*Provided text*.
%%
Brexit: Towards a new European Paradigm

For those of you who may be worrying about your next Erasmus exchange to London or about the English football team’s participation at the next European champions league, you may not have fully understood. In fact, no one fully understands, us included and one should beware of those who claim to be able to predict the future with too much assurance. Here at Koosmik, we have brainstormed an economic analysis which has proved rather successful internally, therefore we decided to share it. We are by no means looking to get involved or start up the debate again.

 

When passion prevails over reason

 

The impoverished debate

You should be concerned, when the main arguments and slogans are worthy of the worst Football stadiums in Europe! We do not mean the lovely stadiums populated by our Irish supporters… In summary, this is how we understood the campaign ‘England first vs ‘You’re a racist’ with no holds barred, including lies (well this happens frequently almost everywhere). Had there been a real debate with a little more economic focus and historic reminders, the result could have been different as well as the participation.

Youth and a future forsaken?

The limits of democracy are questionable, when the fate of a referendum lies in the hands of those who will experience very little of its consequences.

 

Age Group Median Age Remain Leave Life Expectancy Average number of years
they have to live with the decision
18-24 21 64% 24% 90 69
25-49 37 45% 39% 89 52
50-64 57 35% 49% 88 31
65+ 73 33% 58% 89 16
Polling Data = YouGov. 1652 people. 17-19th June 2016
Life Expectancy based on ONS pension planner life expectancy estimator.
Average 65+ year old was estimated to be 73 using ONS age distribution data.
Those who were undecided or wouldn’t say have been excluded
Those who must live with the result of the EU referendum the longest want to remain.

 

However, it could equally be argued that the older generations are those who have had the most “experience” of the European Union. These people are entitled to be disappointed and concerned; the initial European project they were sold has lost its glamour over time.

Between inconsistencies and misunderstandings

 

Thought to be impossible, Brexit is now part of a long list. The Lehman Brothers’ collapse, the subprime crisis, state bankruptcies, negative interest rates, and on a less serious note, Leicester’s Premier league victory J.

When all is said and done, Europe lost credibility and purpose in the eyes of an insular population and failing to question oneself, the impossible happened. The whole political and financial class are in unison singing the same tune “We were prepared for this, keep calm and carry on”. The extremes rejoice while the counsel of despair that predicted the millennium bug are already announcing a third world war. Here at Koosmik, we prefer to humbly say to ourselves that what is inconsistent will take time to be fully comprehended.

Incoherence, misunderstandings and a leap into the unknown lie ahead, as no country has ever officially left the European Union. Well not quite, Greenland had undergone a similar referendum in 1982. Greenland’s exit treaty took almost three years to take effect (February 1985). We daren’t imagine how long the UK’s could go on for, who lest not forget, had already attempted a referendum in 1975 (2 years after their entry, Result: Remain 67%).
%%
*Given data*.
%%
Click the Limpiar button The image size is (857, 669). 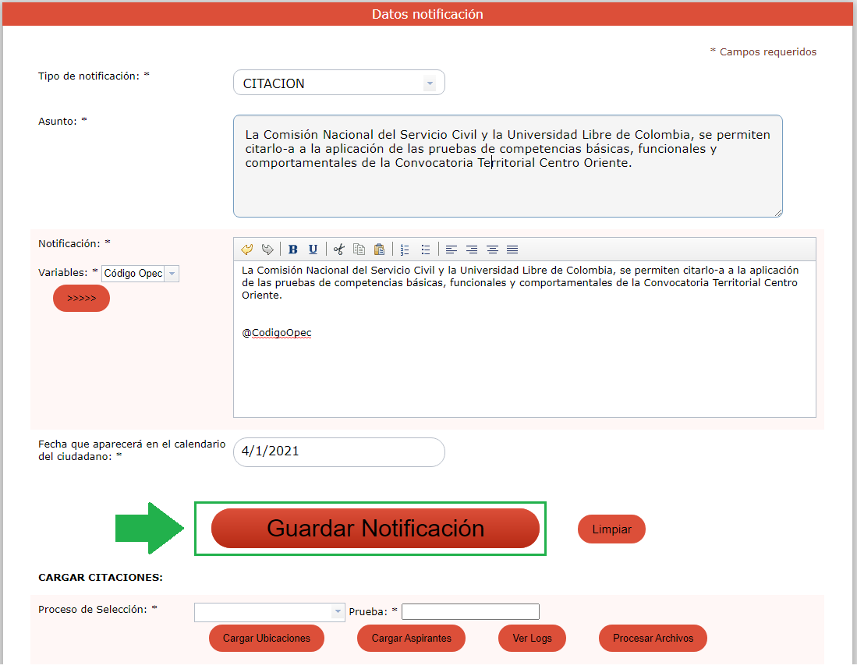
%%
In the Brexit article, when did Greenland's exit treaty take effect? The listing is separate from the Brexit article.

*Written response*.
February 1985.